Même si le préfet règle un budget, cela peut encore se débloquer. « Il est bon de faire alors une commission finances plus élargie que d’habitude, en associant les élus de la majorité fragmentée et de l’opposition, conseille Éric Landot. On écoute sincèrement les propositions de la CRC et on vote. Si le compte administratif est déficitaire, on peut accepter les mesures de redressement financier de la CRC validées par le préfet, en les amendant le cas échéant – du moment que le budget reste à l’équilibre -. Ceci évite la tutelle ».
Si cela bloque encore (quorum non atteint ou rejet), le budget réglé par le préfet s’impose donc. Deux sorties de crise sont alors possibles.
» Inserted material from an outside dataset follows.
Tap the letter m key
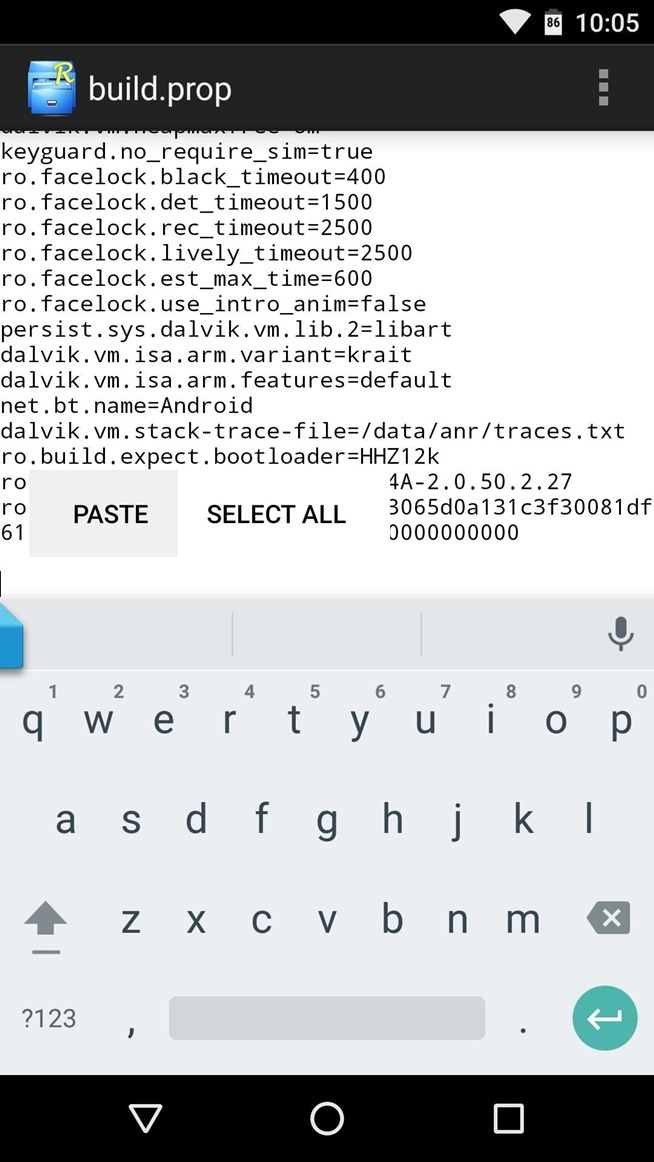 [523, 920]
La première, la plus habituelle, consiste à subir la tutelle préfectorale pour ensuite, petit à petit recouvrer sa liberté budgétaire, comme à Pirmil (498 hab., Sarthe), en 2020, après deux ans de crise.
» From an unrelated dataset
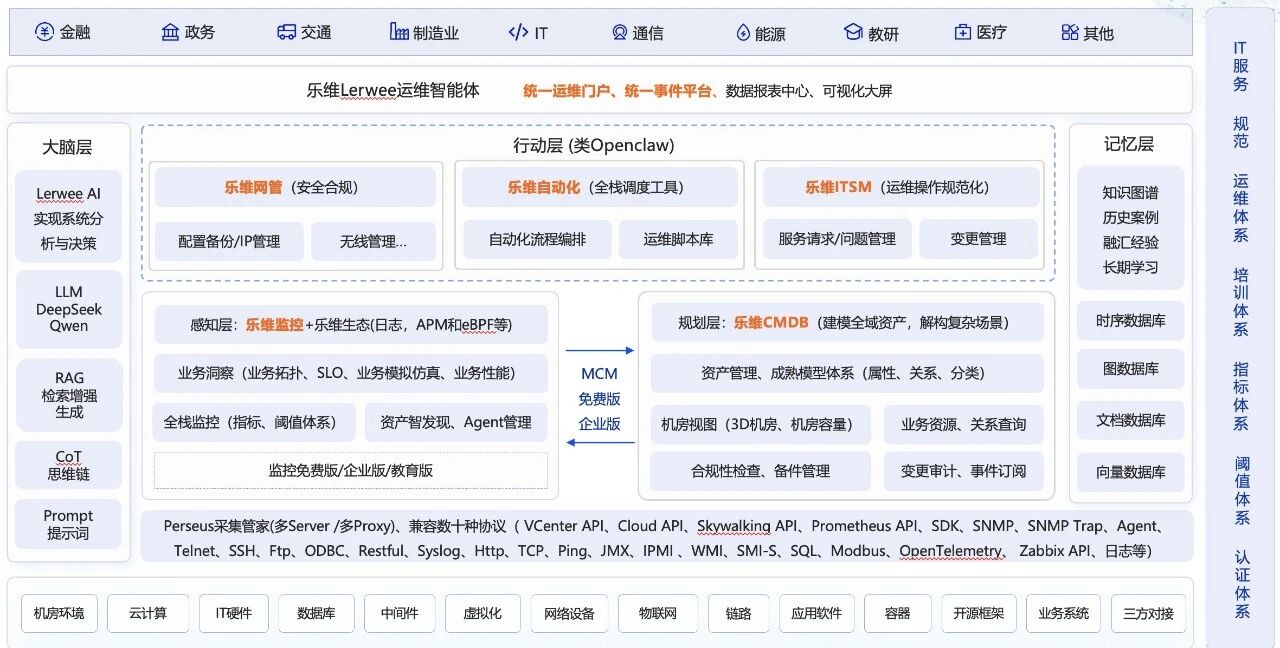Click the 金融 finance icon
Viewport: 1280px width, 648px height.
click(x=44, y=32)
La seconde solution consiste à glisser vers de nouvelles élections générales. Pour une commune, « ces élections peuvent résulter d’une démission du maire (voire de plusieurs adjoints), si par ailleurs le conseil n’est plus au complet4 ; ou bien de démissions en cascade au point que le conseil municipal perd un tiers de ses membres, ou bien la moitié si on est dans l’année précédant les élections générales5 », précise Éric Landot. C’est cette ultime solution qu’a choisi le maire du Bourget (14 832 hab., Seine-Saint-Denis) : 17 parmi 33 élus avaient alors démissionné, entraînant de nouvelles élections qu’il a gagné en janvier dernier. « Politiquement, cela ne nécessitait pas de démission du maire, ce qui a facilité sa réélection », commente l’avocat. À méditer…

Frédéric Ville


1. Ou le 30 avril lors des années de renouvellement de mandat, ou en différé par rapport au 15 avril, si le préfet a tardé à donner des informations (montant des dotations…).
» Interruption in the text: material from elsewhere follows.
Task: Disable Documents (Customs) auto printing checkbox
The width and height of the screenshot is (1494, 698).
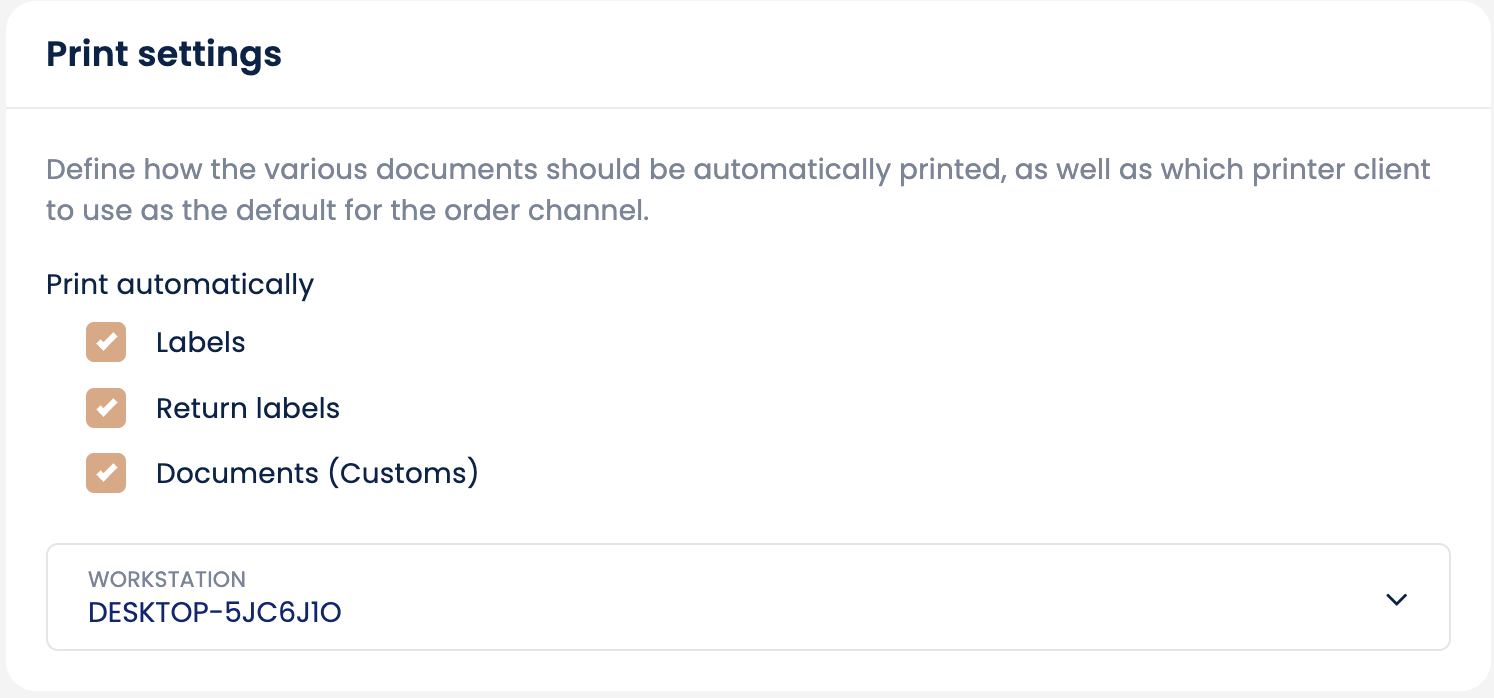Action: (106, 473)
2. Baisse des dotations par exemple entre 2014 et 2017, hausse des dépenses sociales des départements en partie due à l’État… qui fixe le montant des allocations, laisse une partie à la charge des départements et augmente le point d’indice. Le Lot-et-Garonne adoptait ainsi volontairement en 2017 un budget insincère.

3. Le conseil municipal ne délibère valablement qu’à la majorité de ses membres en exercice (art. L. 2121-17 du CGCT).

4. Art. L. 2122-8 du CGCT.

5. Art. L. 258 et L. 270 du Code électoral.